HACKER Q&A
📣 thrwyyy3

How is data science done in the real world, esp outside big corporates?


Is "data science" outside large corporates just about using excel? Do they even call it so? If they do do it, how often and how exactly? The books I read about the subject seems to oversell the activity. IDK.


  👤 blakeburch Accepted Answer ✓
It's definitely not Excel work. It's primarily using Python or R to build statistical models to do things like:

- Predict the likelihood of a customer to churn

- Cluster customers into key segments for targeted messaging

- Analyze and distribute customer support requests based on their content

- Proactively identify bot or fraud activity

- Create multi-touch attribution models for marketing touchpoints

- Analyze multi-variate tests

I think the problem you're hinting at is that many organizations say they're doing data science, or that they need data science, without knowing exactly what the role entails. As a result, many organizations hire "Data Scientists" that are doing the work of a Data Engineer, Analyst, and BI Developer all combined.

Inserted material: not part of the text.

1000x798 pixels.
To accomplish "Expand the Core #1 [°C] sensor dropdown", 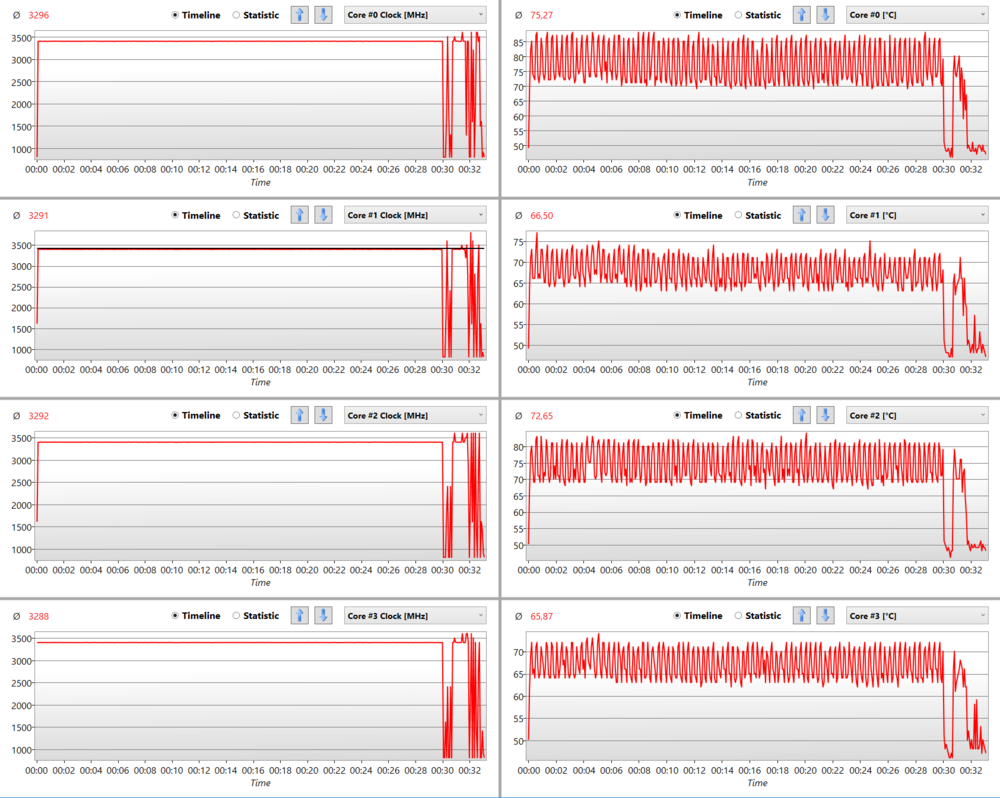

I think 2015-2020 saw a huge surge in interest for Data Science, whereas 2020-2025 will have a surge in interest for Data Engineering.... mostly because organizations realized they can't do anything interesting with data until resilient, clean data sets are built for the organization.


👤 thisiswhatsup
Data Science is the intersection of programming and statistics. I think the defining characteristic of being a data scientist is being able to insert a statistical tool inside a software system. Putting data science models into production is actually a very small part of my job, but I think that is what makes me a data scientist. Most of my time is spent cleaning data, trying to understand data, and making presentations to win support from business stakeholders. These tasks are also done by data analysts, but an analyst wouldn't code up a web service to receive data and return predictions.

The main software tool that a data scientist uses is either Python or R. They may use Excel, but I would never hire a data scientist that wasn't able to program in one of these languages (or maybe something similar).


👤 superbcarrot
This is so broad that it can't really be answered in an HN comment. Data science can mean a bunch of different things in different companies and even separating them into small and big companies isn't that useful.

> Is "data science" outside large corporates just about using excel?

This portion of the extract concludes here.